Yesterday in Her Circle, we focused on boundaries.
When I asked the group to describe what images or words come to mind when thinking about boundaries, they said: restriction, inflexible, rigid, a fence, a wall, a stop sign.
But when I asked why boundaries are important, they said: "It's when you cross the boundary that you can feel out of control"; "It's about safety and making sure you're comfortable"; "Boundaries help us stay within our capacity"; "Minding our health"; "Helping you know what we're here for, what you're not here for"; "Helping us to not promise things that we can't do."
All really positive things.
Sitting with the contradiction between the sense of harshness and rigidity that first came to mind and the softness of what boundaries are for opened a door for deep insights.
Someone offered replacing the wall metaphor with a rope, something with give, that can be pushed slightly and comes back. Flexible, not fixed.
Another invited us to consider boundary as a point in a relationship - not a wall between people but a moment in a relationship where you pause and communicate.

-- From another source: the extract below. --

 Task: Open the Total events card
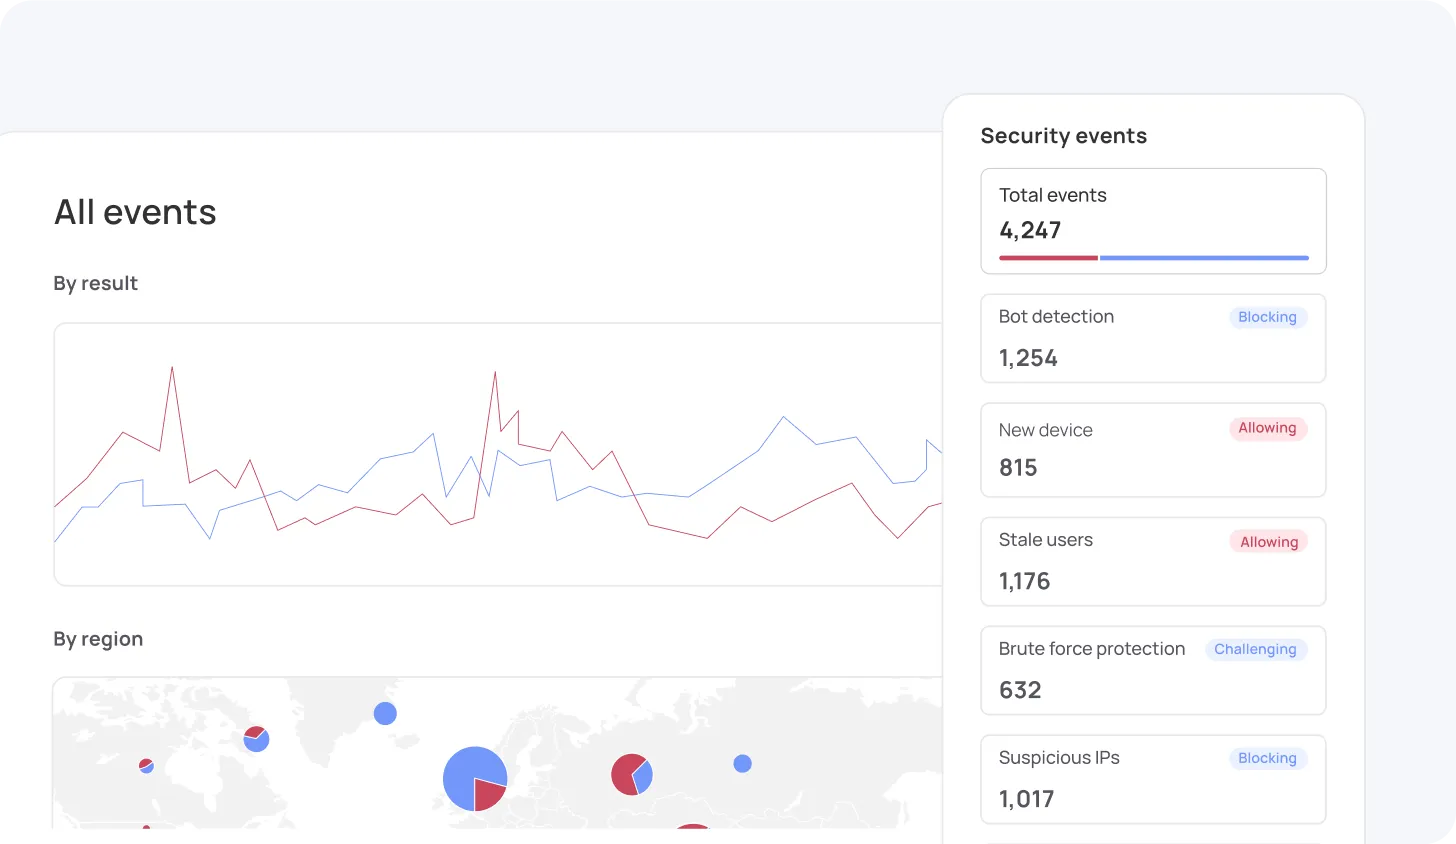(1153, 220)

And the image that captured my heart with its wisdom - a boundary that is a thing on the horizon. Something you can see from far away and name conversationally, before anyone is close enough to cross it. You're not accusing anyone of anything. You're just saying: there's this thing out there.
What I heard being recognised in this image is that we have more control than we let ourselves know. Our boundaries are ours to protect. We can choose to name them early or wait until they have been crossed. We can close our eyes and pretend they are not there - as we have been taught by previous generations - or we can choose to listen to our body. Our body will usually let us know early, with what the group named as the "ick feeling." A feeling that we often tend to push through, name as inconvenient, too fussy, or simply get used to ignoring. Do this, and you'll find yourself having to deal with boundaries being crossed, feeling resentment and a stronger-than-ever people-pleasing addiction.
Where we got to is "the pause."
The pause is a moment, a few breaths; it can look like "Can I come back to you on this tomorrow?" It's us listening to our body. Meeting the ick and tapping its precious wisdom.
It's a place where we can break free from old patterns and choose differently.
A place where we can say: I'm not bad at keeping boundaries. I'm learning. I'm growing into them. I'm allowed to keep myself safe.
That's where we closed the session. I left inspired and full of hope. The image that comes to my mind is of cartographers coming together to map a new world, uncharted. Naming it, finding new horizons and lands - collectively creating the navigation tools and helping each other imagine who we want to become.